As we accelerated past 200 knots, the basket settled back. OK, then, we’ll fly it in at 200 knots.
Now our problem is landing too fast.
At that speed, the nose tire would probably burst on touchdown, which might causing us to lose control on the runway (or even flip over, which is a death sentence). But we had a little space past the neighborhoods, once we crossed the airfield boundary, in which to slow down, and a nice long runway use. It would just take a little touch from the pilot.
My pilot skillfully brought the throttles back once we cleared the house and, with barely a quarter mile to touch down, aerodynamically braked the aircraft for a gentle, 150-knot touchdown. Perfect. The basket vibrated again, true, but it stayed on…all the way through the rollout.
As our airspeed meter bottomed out on the runway, I relaxed suddenly in a slump. It was over. We had made it. Nothing dropped, nobody hurt, back to the good old contiguous U S of A. Pulling off the runway, I called for taxi, responding halfheartedly to the gibe over the radio as we taxied past the tower: “hey, is that thing supposed to be on there?” I just wanted to get out of that jet.
As I tried to negotiate the ladder down, I noticed my hands and legs were shaking.

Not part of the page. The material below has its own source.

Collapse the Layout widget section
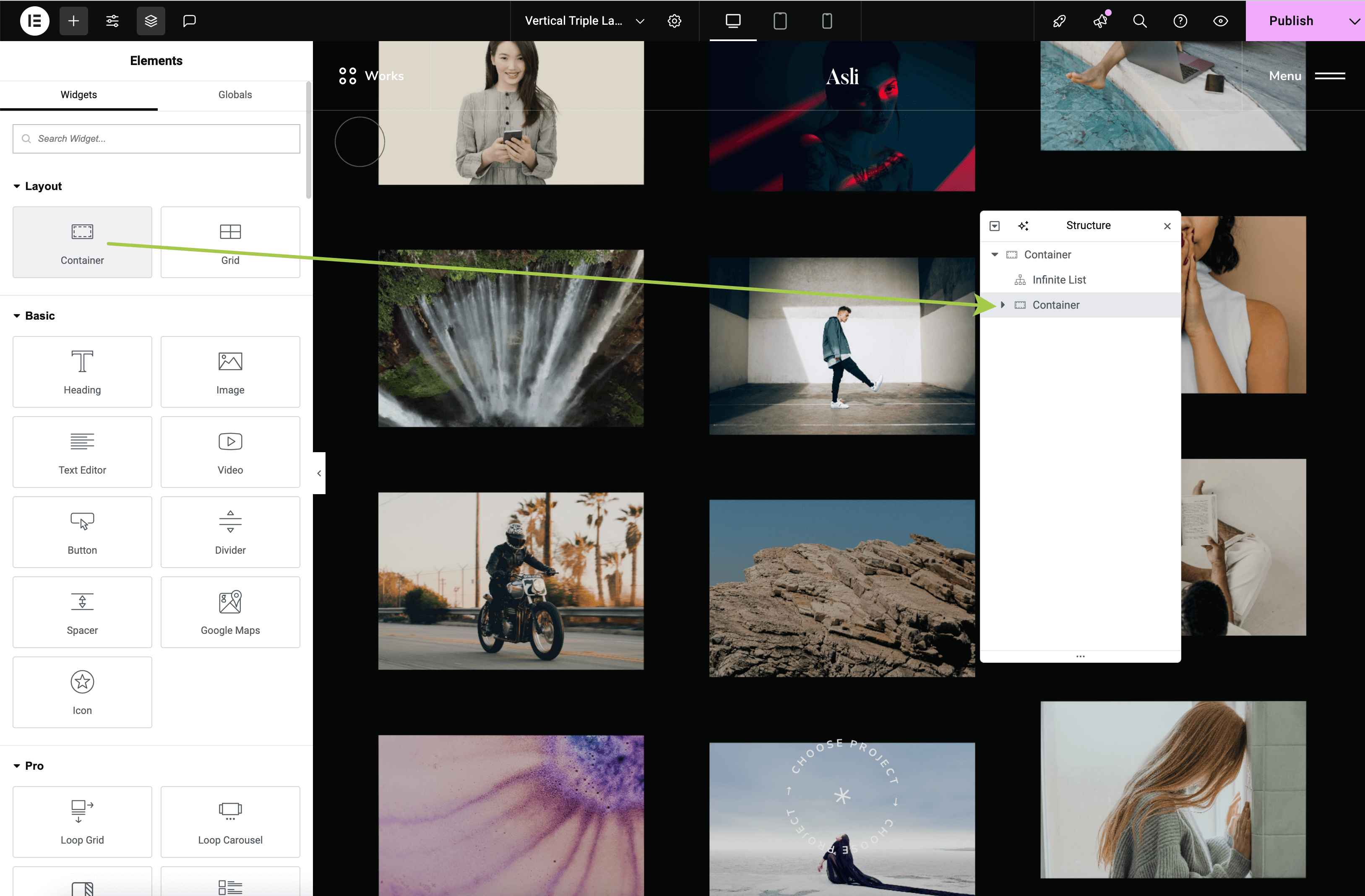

Once on the ground, I stared in disbelief at the large, heavy metal basket we brought 1150 frightening miles. I was drained, but not tired–just eerily aware of all that had happened. Mustering up as much bravado as I could, I snapped some pictures and traded some jokes with my pilot and the lead aircrew. We weren’t home yet, but we were safe, and suddenly it was all that mattered.
The Epilogue is a story in and of itself. After landing, we contacted Oakland Center to have them send the cargo plane with our Trail Maintenance element to Moffett, so we could get the basket off our aircraft. They complied, and we enjoyed a surreal dinner in the posh environment of the Bay Area while we waited for the maintainers to arrive. We greeted them awkwardly when they landed–we knew that they wanted to be home too and felt guilty that we broke to the point of needing their help. But they greeted us with powerful hugs. They had heard about the emergency were very concerned–and relieved that we had made it. It was somehow a great comfort to see them.
With characteristic Marine efficiency, they took off the basket and readied us for flight the next morning. They did it quickly enough that the could continue back to San Diego later that evening. So we made it to dry land; and they made it home. Happy evening for everyone.
As for us, we slept well in Navy housing, woke early, and made our belated return to Miramar at about 10:00. The wonder of California hadn’t left me since that first miraculous view from the Pacific less than a day prior, and I spent as much of the flight as my tasks would allow with my eyes glued to the window, looking from coast to mountain to desert. Finally we saw beloved home field, and as we entered the break I saw the rest of the squadron out to welcome us home. Not a perfect return, by any means, but a good one for sure.
Sometimes, getting home is all that matters.
So on that recent beautiful June day, returning victorious from simulated battle against a worthy adversary, I remembered that a perfect flight is, perhaps, overrated. Getting home is really all that matters. Getting you home, and your jet home. Preferably both working. And in that exact order.